**WORK ORDER**
Set out exactly, line by line, the stretch of data below that begins at the line containing "Viewport: 1316px width, 922px height." and ends at the line containing "Task: Click the Pitch Book source credit", with both ends kept.

RECORD EXCERPTS section start

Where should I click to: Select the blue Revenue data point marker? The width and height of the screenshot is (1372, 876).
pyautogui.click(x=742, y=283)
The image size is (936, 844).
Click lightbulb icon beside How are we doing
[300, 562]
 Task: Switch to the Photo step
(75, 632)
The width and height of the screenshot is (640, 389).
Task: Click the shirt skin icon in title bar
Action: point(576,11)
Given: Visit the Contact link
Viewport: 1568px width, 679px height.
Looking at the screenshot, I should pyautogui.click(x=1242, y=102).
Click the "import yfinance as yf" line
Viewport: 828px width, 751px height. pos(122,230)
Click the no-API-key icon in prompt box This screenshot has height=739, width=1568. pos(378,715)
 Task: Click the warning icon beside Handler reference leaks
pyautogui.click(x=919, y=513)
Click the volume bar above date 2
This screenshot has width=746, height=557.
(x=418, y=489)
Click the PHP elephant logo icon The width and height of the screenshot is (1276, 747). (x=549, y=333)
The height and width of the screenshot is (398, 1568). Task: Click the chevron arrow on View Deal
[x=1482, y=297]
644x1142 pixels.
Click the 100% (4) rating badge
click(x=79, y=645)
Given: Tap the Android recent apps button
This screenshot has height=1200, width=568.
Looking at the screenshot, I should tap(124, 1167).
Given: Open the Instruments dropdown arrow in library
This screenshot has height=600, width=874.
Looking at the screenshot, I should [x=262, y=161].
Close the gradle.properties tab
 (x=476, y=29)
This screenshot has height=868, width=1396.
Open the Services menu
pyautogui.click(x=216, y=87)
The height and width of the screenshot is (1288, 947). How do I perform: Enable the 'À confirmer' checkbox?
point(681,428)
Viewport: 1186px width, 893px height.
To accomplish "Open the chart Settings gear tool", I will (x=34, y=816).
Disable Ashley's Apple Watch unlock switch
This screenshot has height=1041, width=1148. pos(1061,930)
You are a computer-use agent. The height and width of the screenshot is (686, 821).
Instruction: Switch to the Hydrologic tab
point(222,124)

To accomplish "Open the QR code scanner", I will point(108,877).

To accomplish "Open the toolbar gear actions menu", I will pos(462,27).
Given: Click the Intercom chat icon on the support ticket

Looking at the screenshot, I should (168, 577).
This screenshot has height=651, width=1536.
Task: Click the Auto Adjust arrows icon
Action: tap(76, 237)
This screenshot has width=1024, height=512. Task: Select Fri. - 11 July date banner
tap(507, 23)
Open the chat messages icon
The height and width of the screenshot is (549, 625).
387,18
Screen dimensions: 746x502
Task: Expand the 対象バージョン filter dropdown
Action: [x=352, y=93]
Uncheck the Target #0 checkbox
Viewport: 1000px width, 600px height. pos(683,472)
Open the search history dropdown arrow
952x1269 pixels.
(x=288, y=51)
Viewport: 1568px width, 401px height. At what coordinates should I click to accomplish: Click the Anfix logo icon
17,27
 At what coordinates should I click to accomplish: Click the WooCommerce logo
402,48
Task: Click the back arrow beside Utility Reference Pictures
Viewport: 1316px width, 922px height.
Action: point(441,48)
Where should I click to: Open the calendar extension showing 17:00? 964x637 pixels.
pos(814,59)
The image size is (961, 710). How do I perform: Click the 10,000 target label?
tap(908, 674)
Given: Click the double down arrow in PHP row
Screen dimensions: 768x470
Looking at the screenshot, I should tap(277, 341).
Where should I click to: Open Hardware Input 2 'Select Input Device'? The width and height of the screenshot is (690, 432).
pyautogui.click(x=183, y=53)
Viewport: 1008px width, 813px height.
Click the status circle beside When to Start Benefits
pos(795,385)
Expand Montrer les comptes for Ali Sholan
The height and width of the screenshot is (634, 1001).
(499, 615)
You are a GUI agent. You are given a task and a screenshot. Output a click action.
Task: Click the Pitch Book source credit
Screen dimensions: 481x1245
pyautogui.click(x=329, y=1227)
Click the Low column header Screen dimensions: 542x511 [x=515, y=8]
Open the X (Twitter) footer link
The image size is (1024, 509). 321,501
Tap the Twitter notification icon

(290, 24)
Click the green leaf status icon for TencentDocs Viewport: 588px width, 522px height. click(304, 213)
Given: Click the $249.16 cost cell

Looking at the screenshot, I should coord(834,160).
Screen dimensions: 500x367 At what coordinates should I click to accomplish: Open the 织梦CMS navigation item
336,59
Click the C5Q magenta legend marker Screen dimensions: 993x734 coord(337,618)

RECORD EXCERPTS section end

**RESPONSE**
Viewport: 1316px width, 922px height.
Action: point(441,48)
Where should I click to: Open the calendar extension showing 17:00? 964x637 pixels.
pos(814,59)
The image size is (961, 710). How do I perform: Click the 10,000 target label?
tap(908, 674)
Given: Click the double down arrow in PHP row
Screen dimensions: 768x470
Looking at the screenshot, I should tap(277, 341).
Where should I click to: Open Hardware Input 2 'Select Input Device'? The width and height of the screenshot is (690, 432).
pyautogui.click(x=183, y=53)
Viewport: 1008px width, 813px height.
Click the status circle beside When to Start Benefits
pos(795,385)
Expand Montrer les comptes for Ali Sholan
The height and width of the screenshot is (634, 1001).
(499, 615)
You are a GUI agent. You are given a task and a screenshot. Output a click action.
Task: Click the Pitch Book source credit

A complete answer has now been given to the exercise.